Stored items:
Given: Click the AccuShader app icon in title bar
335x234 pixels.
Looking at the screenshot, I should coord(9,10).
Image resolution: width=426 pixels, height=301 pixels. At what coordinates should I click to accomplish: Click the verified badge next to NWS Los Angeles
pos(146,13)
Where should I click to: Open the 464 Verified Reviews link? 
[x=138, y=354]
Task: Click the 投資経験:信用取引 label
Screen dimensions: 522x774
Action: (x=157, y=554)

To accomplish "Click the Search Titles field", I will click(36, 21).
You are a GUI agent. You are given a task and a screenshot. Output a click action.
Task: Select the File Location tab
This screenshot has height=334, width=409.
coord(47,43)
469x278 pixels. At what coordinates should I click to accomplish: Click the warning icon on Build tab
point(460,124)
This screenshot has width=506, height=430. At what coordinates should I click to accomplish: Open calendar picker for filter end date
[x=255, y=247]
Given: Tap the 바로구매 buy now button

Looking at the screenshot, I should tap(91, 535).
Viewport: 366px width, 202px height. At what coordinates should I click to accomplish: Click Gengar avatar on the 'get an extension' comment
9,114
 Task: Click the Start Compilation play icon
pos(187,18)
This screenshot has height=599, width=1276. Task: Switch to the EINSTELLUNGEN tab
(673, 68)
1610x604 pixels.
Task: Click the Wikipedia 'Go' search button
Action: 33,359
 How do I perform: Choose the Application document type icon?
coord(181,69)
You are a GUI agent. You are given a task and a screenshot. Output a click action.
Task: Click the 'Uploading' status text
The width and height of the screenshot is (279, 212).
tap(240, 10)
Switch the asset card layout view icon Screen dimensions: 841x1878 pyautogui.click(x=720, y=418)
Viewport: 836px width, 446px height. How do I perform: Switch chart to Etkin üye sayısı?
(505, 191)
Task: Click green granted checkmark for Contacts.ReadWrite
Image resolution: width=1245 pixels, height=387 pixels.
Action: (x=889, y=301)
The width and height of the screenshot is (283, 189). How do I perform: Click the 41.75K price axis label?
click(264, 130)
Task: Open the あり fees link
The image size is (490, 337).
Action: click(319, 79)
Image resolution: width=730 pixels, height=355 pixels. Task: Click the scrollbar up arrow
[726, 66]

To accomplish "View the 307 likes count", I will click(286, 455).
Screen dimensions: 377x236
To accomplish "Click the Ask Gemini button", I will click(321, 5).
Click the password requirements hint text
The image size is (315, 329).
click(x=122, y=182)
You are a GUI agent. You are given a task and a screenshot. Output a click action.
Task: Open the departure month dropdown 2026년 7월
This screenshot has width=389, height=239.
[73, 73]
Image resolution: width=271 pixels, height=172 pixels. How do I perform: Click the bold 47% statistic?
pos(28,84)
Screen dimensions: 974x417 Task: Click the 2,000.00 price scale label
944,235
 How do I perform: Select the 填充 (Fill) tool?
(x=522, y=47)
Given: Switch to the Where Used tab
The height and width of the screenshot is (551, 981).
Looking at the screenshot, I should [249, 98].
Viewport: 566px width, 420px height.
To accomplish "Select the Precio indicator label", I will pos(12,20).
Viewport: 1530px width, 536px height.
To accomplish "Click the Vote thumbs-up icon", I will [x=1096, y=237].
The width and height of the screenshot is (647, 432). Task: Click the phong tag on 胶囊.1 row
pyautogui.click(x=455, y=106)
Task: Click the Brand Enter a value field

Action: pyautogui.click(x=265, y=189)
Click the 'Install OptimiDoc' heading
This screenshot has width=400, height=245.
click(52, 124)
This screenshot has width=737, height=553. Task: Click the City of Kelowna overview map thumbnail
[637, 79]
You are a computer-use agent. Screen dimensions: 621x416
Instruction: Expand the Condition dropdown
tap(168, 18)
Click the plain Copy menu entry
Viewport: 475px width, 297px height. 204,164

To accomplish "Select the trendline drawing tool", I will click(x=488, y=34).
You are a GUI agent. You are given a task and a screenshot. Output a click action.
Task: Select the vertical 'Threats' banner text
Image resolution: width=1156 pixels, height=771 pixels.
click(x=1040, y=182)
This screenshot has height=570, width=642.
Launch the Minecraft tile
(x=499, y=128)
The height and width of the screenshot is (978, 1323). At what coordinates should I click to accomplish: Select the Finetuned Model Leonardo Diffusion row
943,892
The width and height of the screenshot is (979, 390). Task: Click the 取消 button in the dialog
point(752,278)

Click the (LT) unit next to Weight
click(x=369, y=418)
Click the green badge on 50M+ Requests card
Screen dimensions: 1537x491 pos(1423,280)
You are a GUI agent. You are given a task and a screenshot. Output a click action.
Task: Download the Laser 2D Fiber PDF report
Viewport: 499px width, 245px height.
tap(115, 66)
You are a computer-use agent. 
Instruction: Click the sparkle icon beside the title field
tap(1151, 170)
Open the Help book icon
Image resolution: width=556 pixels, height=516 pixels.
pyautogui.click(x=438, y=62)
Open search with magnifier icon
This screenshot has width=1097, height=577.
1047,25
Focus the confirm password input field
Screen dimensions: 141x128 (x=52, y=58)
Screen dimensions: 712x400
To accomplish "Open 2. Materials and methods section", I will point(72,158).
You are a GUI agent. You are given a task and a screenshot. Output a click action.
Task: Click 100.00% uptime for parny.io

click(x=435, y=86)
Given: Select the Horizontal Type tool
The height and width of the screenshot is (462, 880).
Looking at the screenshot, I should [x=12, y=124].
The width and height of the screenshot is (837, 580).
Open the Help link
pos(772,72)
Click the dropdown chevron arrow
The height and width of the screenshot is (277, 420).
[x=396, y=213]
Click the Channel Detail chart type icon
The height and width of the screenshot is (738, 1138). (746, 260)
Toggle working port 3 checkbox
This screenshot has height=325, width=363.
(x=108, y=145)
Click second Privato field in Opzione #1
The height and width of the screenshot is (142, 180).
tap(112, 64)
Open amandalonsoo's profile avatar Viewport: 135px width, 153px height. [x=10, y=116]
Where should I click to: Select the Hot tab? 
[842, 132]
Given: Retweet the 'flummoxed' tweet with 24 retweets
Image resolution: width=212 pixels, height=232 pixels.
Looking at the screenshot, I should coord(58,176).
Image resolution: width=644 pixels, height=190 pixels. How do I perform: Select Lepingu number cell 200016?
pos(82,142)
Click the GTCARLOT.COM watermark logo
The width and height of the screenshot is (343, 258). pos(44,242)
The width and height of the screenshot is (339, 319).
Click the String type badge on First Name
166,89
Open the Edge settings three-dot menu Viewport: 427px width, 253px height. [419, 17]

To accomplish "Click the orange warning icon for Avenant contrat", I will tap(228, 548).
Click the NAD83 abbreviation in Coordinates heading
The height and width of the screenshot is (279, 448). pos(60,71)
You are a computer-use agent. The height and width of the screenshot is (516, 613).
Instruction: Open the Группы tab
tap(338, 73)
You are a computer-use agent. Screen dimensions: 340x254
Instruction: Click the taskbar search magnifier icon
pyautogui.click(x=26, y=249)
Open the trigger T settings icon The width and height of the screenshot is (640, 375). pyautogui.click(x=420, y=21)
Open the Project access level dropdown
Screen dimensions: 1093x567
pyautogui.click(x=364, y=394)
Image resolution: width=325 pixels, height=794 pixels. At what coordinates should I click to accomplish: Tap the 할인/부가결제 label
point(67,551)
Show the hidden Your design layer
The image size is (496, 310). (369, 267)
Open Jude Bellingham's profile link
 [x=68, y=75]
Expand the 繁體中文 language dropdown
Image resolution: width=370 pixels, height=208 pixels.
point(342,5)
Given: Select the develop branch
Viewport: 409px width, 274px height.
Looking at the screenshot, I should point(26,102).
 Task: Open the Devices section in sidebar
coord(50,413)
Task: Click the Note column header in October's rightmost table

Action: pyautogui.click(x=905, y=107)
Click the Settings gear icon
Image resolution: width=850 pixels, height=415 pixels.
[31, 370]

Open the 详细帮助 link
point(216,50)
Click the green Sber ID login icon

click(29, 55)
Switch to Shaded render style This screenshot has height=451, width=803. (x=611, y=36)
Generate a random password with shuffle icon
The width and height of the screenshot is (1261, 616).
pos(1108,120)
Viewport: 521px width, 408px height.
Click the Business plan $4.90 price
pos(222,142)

Exercise description
Every line in the data that holds the string "will" should be copied.

Response box
To accomplish "Click the Search Titles field", I will click(36, 21).
To accomplish "View the 307 likes count", I will click(286, 455).
To accomplish "Click the Ask Gemini button", I will click(321, 5).
To accomplish "Select the Precio indicator label", I will pos(12,20).
To accomplish "Click the Vote thumbs-up icon", I will [x=1096, y=237].
To accomplish "Select the trendline drawing tool", I will click(x=488, y=34).
To accomplish "Open 2. Materials and methods section", I will point(72,158).
To accomplish "Click the orange warning icon for Avenant contrat", I will tap(228, 548).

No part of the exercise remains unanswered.